Assange, 48, faces 18 counts in the U.S. including conspiring to hack government computers and violating an espionage law. He could spend decades in prison if convicted.
At London’s Westminster Magistrates’ Court, his lawyer Edward Fitzgerald outlined some of the evidence Assange’s team will put forward at the full extradition hearing due to start on Feb. 24, saying they could call up to 21 witnesses to testify.
This is an interesting approach, but it’s tough to see how their argument holds water. We’ve discussed the U.S-UK extradition treaty here before and it’s mostly drawn up in fairly clear language. Assange’s attorneys are referring to article 4(3) in the treaty which states that “extradition shall not be granted if the competent authority of the Requested State determines that the request is politically motivated.”
Unfortunately, there really isn’t a good benchmark as to how one specifically defines a “political offense” under international law, nor is one offered in this treaty. It simply states that the executive branch in the requested nation is the competent authority to determine if the request is politically motivated. In the United States that would be the White House. In Great Britain, it’s the Prime Minister and his/her cabinet. The treaty specifically states that the judicial branch is not the competent authority, so appealing to the courts isn’t really an option.
So at this point, the person to answer the question raised by Assange’s lawyers is actually Boris Johnson in consultation with his cabinet.

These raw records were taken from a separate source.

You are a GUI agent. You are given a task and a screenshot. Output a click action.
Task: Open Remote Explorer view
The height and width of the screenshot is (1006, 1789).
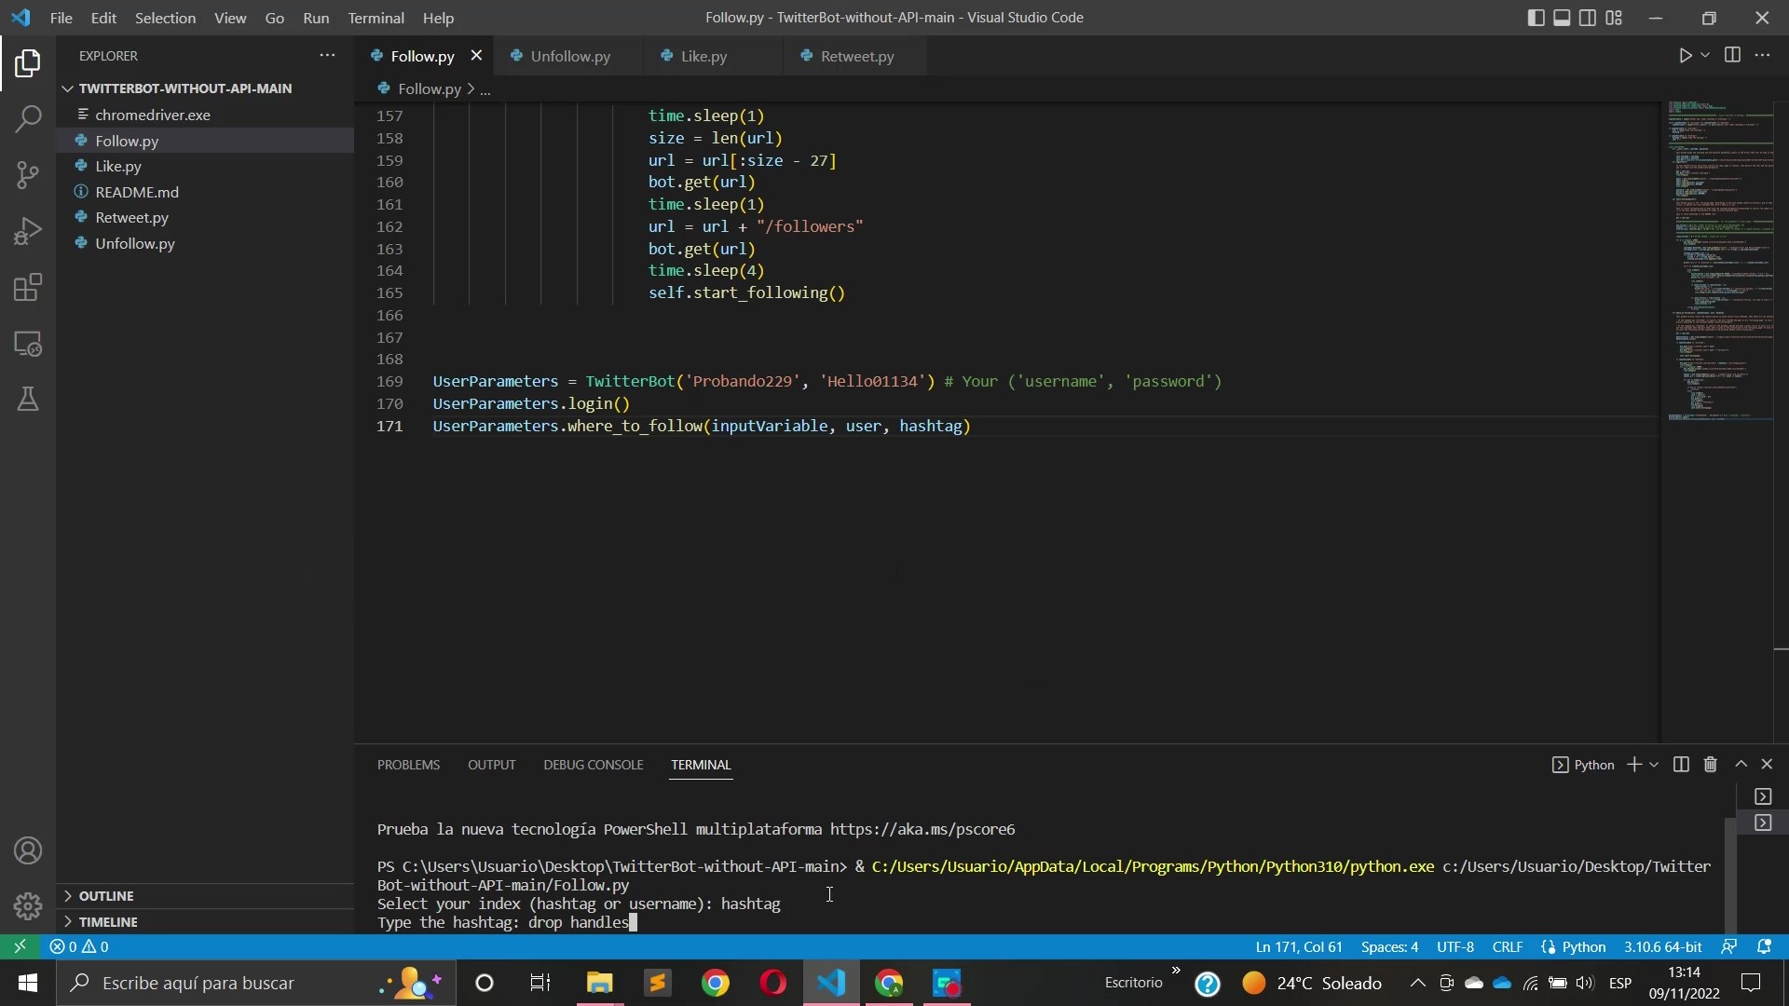28,344
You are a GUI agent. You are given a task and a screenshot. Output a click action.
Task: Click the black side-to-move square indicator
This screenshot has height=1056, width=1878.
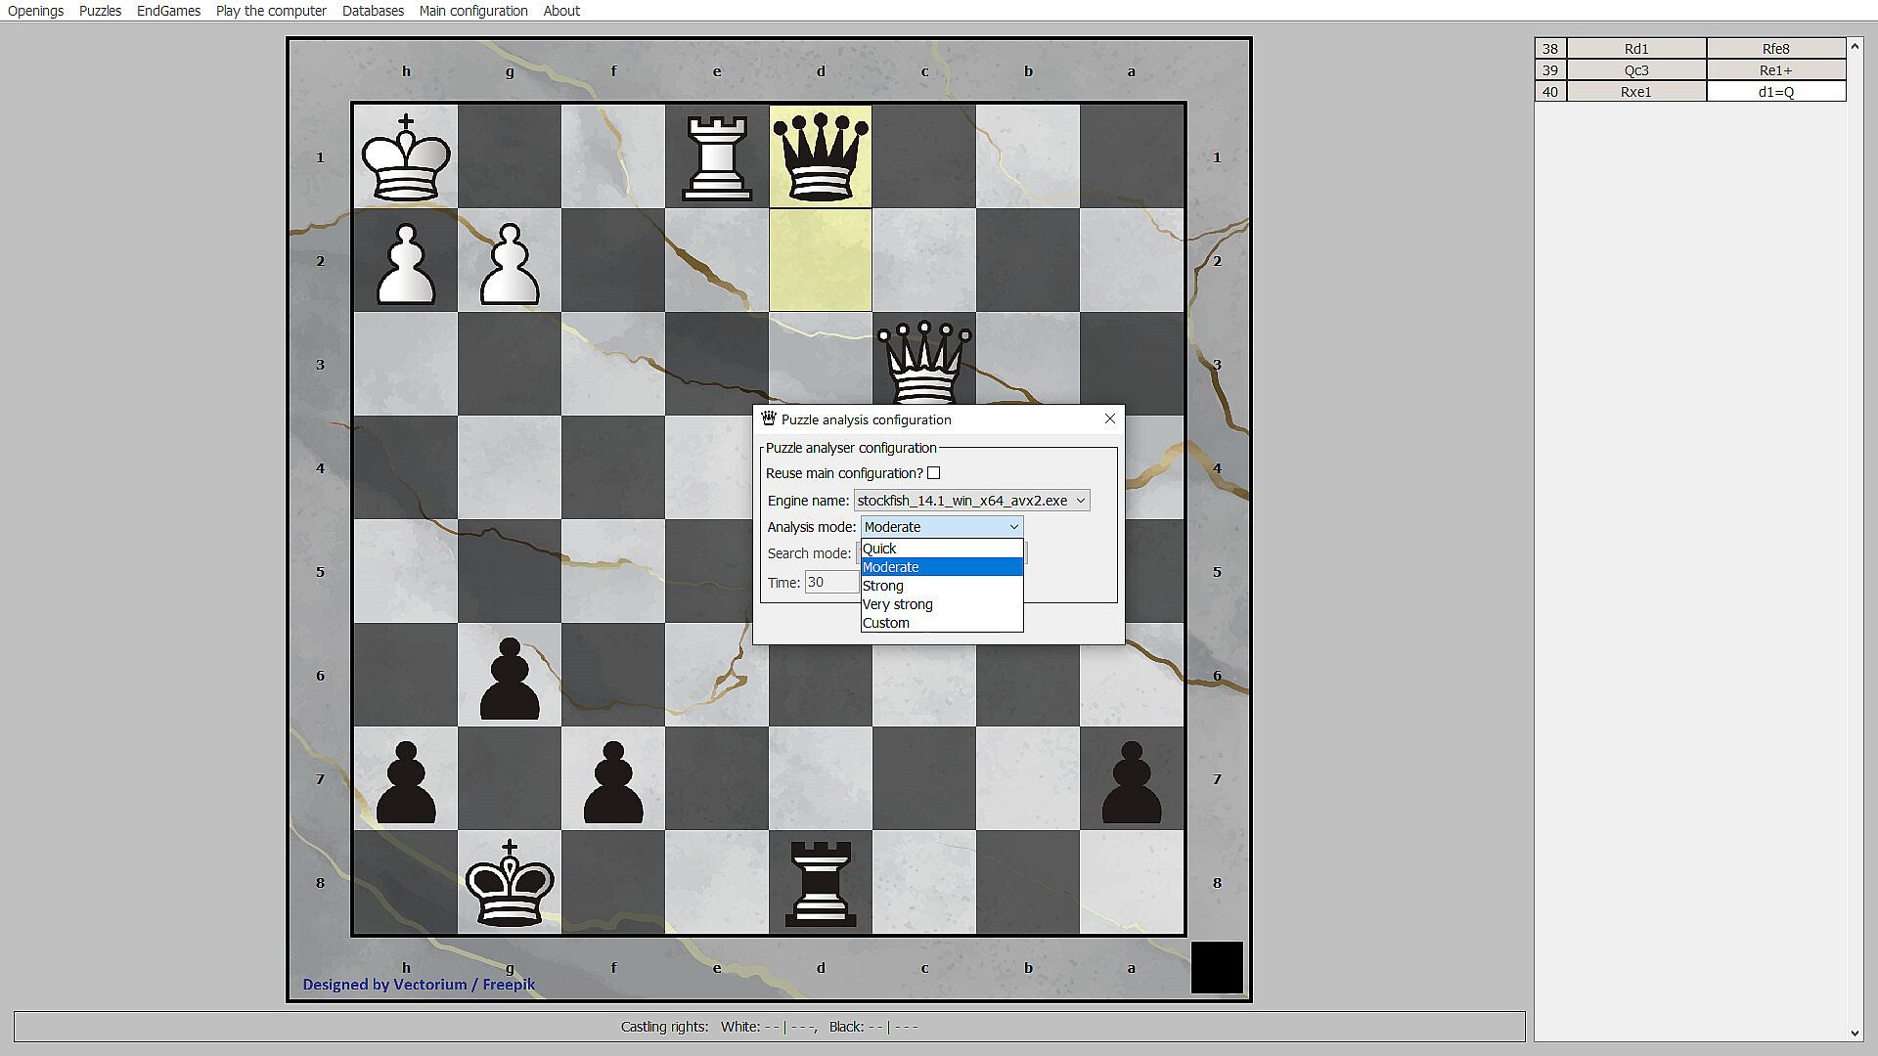click(x=1216, y=967)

And we’ve gotten some hints from BoJo in the past as to how he feels about it.
It’s only right that Julian Assange finally faces justice. Credit to @foreignoffice officials who have worked tirelessly to secure this outcome.
— Boris Johnson (@BorisJohnson) April 11, 2019
By what standard would this be considered a “political offense” to begin with? Assange is looking at 48 charges including conspiracy to hack government computers and espionage. Not exactly the sort of charges one simply brings in a fit of pique.
Beyond that, the only other requirements to create a valid case for extradition are pretty basic. It must be for offenses that are recognized as serious crimes in both nations, carrying a potential penalty of at least one year in prison. If the requested country doesn’t invoke the death penalty for the crime, the requesting country must take capital punishment off the table before the requested country will assent. (I don’t think anyone was talking about putting a needle in Assange’s arm over this.)
With all that in mind, it seems as if this should be a fairly easy call for both BoJo and the court to make. But it may only seem that way. As I said above, this could all come down to Johnson’s feeling on the matter and the amount of political pressure he’s under at home. It would create a huge dustup between our two nations if he pulled the plug, but he’s within his rights to accuse Washington of bringing politically motivated charges and keep Assange out of our hands.
It’s worth keeping in mind that over the course of this treaty, the UK has requested extradition 58 times and we’ve never denied them once. On the other hand, the United States has asked the Brits to hand over 130 people and they have refused ten times. This isn’t a sure thing yet by any means.